[Extract to read]:
-------------------------
Schwinn/32 10 Build Conclusions

recumpence said:
ev_nred said:
the max voltage is 50v he is ruining 44 volts still room for one more cell

No there isn't. 44 volts is "Nominal" voltage for a 12S pack. However, they are 50.4 volts hot off the charger. Everyone merely calls a 12S pack "44 volts". However, they are really 50 volt packs when charged.

Matt
thanks for the info
cheeers,
jacob R
 
Talked with Castle Creations again. Interesting, if you disconnect the wires, turn the motor by hand and note the resistance, then connect 2 motor wires, turn and note the resistance again, then plug the 3rd and turn by hand, one should note a slighty increased resistance. Anyway, the HV160 is on vacation to Castle Creations. I'm sure I did something arcane to do it in.

The techs at Castle have been really helpful, just as Matt, Ypedal and other folks here have been. I was sorta confident that ESphere would there when a noob such as myself tackled this sort of bike build with minimal background for doing so. My confidence in getting help from ES has risen to 100% :p Besides, come March I'll be riding and refining a lite-weight just for fun RC racer.

There is a week of 60F/16C degree hi forcast and it beinng mid January! Guess I'll catch up yardwork, go over the wiring in detail again, and finish a few tiny tidbits to be ready when the HV160 returns. Will resurrect this thread in February :!:

Castle turned around the HV160 7 days including a 3 day weekend (wow) and reset the LVC at 38.4V. Here's what's checked:

0 Castle Creations has triple tested this controller, LVC set @38.4V,
1 fully charged the Lipos to 50+volts,
2 50V reading at 20ga power wires leading into BEC/interface,
3 continuity from batt connector across shunt to input wires of ESC,
4 49.6V reading from input wires to ESC,
5 ESC blinks when powered, no chirp,
6 continuity across connectors to motor, no motor response,
7 motor provides slight increase resistance when connected/turned by hand,
8 throttle provides 2 to 5volts depending on which pair wires from throttle,
9 CA boots and provides 50.1V data read out,
??
What else can I check? (ordered the USB link/card from Castle, will turn the LVC off when program stuff arrives)

Kudos to Matt for shipping ASAP a 2nd throttle interface to test :!:
 
Damn! This build was going so well, I was looking forward to seeing this beauty whizzing along the street. That bloody spanner just had to show up and spoil everything :(

Until your HV160 returns from its hols check all your solder wiring and connections - (go over it with a fine toothed comb) which you've probably done already.
Fingers crossed all goes well once the HV160 returns.
-------------------------
[Jobs]:
**a.** In the Schwinn build thread, reproduce the passage starting with "Damn! This build" and going on through "once the HV160 returns.", but change "spanner" to "wrench".
**b.** Go on with the Schwinn build thread from the point where it stops.
The records below the Schwinn build thread come from a different source.

[Stored records]:
-------------------------
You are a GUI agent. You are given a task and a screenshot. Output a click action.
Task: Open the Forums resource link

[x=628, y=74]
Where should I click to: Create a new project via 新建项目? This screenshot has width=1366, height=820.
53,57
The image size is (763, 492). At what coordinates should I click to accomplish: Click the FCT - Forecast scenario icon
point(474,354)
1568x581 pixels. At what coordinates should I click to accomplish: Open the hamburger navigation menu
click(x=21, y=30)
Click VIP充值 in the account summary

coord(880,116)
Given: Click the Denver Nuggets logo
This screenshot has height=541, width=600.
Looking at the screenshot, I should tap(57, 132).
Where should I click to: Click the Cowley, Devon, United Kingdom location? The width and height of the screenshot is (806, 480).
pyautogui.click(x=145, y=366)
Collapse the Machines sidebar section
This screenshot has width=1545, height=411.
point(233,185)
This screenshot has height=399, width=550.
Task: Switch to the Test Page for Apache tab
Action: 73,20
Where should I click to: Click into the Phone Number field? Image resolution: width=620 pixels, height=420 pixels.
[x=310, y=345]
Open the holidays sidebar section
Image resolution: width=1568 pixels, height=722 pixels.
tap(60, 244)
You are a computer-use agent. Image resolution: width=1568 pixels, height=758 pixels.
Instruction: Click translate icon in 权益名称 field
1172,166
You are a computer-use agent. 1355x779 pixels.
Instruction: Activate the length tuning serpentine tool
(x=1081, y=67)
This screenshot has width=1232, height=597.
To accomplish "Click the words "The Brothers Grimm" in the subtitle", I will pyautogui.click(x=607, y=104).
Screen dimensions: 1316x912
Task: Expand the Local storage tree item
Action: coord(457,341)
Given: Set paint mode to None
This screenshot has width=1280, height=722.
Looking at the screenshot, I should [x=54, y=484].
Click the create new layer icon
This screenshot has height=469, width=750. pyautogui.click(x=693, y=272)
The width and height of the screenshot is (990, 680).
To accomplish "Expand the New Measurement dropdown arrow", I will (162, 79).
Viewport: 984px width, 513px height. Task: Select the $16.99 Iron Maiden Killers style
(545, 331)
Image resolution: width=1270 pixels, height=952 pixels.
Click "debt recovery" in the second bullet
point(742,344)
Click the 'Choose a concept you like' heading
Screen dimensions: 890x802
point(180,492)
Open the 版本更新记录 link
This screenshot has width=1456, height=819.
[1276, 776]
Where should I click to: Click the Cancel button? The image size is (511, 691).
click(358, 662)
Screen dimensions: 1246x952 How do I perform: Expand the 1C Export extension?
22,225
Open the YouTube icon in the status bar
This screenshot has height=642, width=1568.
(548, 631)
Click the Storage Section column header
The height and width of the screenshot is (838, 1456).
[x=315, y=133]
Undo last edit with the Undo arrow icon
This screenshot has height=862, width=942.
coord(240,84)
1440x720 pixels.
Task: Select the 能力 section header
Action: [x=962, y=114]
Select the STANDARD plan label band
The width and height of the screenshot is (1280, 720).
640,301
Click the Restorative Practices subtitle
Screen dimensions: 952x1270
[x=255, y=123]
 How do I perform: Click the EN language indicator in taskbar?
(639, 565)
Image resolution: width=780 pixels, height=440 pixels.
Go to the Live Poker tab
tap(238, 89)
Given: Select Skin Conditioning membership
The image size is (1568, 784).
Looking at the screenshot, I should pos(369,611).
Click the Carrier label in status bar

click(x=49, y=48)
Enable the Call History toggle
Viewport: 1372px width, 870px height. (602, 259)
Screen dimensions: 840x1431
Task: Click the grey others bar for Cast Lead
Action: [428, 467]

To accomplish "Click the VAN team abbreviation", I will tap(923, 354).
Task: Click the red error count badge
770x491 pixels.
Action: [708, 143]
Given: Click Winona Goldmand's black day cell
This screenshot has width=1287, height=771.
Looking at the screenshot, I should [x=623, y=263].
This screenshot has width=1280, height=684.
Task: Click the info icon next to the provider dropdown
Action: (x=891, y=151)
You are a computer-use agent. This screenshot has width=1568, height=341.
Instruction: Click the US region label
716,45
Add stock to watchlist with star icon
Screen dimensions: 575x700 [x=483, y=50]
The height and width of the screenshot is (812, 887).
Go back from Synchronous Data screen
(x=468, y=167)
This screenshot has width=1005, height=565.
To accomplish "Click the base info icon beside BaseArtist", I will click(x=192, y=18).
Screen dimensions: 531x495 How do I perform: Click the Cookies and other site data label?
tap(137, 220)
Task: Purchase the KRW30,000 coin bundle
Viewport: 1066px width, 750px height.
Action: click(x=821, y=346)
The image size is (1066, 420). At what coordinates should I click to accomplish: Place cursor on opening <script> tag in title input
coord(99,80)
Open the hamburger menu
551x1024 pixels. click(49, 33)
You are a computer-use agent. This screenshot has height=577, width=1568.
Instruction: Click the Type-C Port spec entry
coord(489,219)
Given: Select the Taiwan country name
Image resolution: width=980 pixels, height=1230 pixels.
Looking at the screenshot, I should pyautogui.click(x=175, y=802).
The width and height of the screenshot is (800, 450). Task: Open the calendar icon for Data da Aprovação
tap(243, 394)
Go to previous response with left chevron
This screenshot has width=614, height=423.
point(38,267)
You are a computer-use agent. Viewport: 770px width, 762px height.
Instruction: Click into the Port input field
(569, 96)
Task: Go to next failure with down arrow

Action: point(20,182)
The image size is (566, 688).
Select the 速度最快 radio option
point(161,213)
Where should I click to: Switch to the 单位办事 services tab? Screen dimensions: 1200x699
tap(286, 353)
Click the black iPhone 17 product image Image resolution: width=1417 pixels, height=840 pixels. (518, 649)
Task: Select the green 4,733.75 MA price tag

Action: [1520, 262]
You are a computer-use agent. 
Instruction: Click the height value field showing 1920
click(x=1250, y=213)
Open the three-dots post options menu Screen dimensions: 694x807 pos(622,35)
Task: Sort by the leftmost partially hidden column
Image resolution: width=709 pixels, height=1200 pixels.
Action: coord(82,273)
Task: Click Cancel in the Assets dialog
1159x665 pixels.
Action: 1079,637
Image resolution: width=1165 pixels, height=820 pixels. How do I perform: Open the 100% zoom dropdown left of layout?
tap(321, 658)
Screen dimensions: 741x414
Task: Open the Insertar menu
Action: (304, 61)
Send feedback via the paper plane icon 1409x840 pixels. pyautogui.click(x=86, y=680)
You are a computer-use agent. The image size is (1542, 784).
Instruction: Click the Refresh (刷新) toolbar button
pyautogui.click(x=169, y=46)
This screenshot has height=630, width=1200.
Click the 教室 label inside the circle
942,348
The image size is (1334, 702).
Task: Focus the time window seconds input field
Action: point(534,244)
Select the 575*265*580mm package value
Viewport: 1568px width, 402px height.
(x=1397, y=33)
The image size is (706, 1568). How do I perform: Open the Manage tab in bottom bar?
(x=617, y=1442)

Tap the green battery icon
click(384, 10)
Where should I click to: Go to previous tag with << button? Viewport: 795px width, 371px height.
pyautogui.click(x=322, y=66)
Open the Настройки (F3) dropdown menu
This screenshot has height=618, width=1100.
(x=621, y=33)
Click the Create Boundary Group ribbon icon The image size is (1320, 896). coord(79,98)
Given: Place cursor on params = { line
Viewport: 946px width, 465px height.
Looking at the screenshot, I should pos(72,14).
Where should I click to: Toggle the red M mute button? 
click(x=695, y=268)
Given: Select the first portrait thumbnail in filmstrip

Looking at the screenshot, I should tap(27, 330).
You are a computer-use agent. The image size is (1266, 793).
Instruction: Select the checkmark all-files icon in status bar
-------------------------
[Task-by-task outputs]:
**a.**
Damn! This build was going so well, I was looking forward to seeing this beauty whizzing along the street. That bloody wrench just had to show up and spoil everything :(

Until your HV160 returns from its hols check all your solder wiring and connections - (go over it with a fine toothed comb) which you've probably done already.
Fingers crossed all goes well once the HV160 returns.

**b.**
Regards
Tom
 
January
For Wye you tie all 3 of one color wire together (say the RED wires for sake of discussion). So, all 3 red wires are tied together in one bundle and set to the side
February
For Wye configuration, the 3 positive wires are tied together, and the 3 negative wires go to the controller. These 3 negative wires are the phase wires, just like in a hub motor
Jeeesh :oops: I put heat shrink on each red motor wire, then bundled 'em, placed a larger heat shrink around the bundle of 3 and placed 'em aside. The red wires are effectively insulated from each other. I thought 6 wires were for Delta and Wye only needed 3. A simple assumption in a blind spot when trouble shooting. A case of picture/diagram being worth a thousand words. Oowch, kicking myself.
http://www.recumbents.com/wisil/e-bent/rc_drive/tutorial.htm
Warren, your wiring diagram for 'Wye' sure cleared a BIG electrical issue for me.

Guaranteed it will be something simple and you will kick yourself when you sxolve the problem...dont you hate that LoL

The local techs asked about the wires and had to assume I knew what I was talking about. Geez, it's late and have a 7:45am class. I wonder if this is what has myself and everyone stumped, ?ya think? Will I be testing and riding tomorrow :?:

Yes wonderous little chirp and a fast rear wheel :!:
 
Warren, check the stickies for E-Bike Non-hub Motor Drives :idea:

Grabbed my flannel shirt and helmet for 1st ride (how's the weather where you're at :?: ). I'm grinning, probably wake up tomorrow with this grin.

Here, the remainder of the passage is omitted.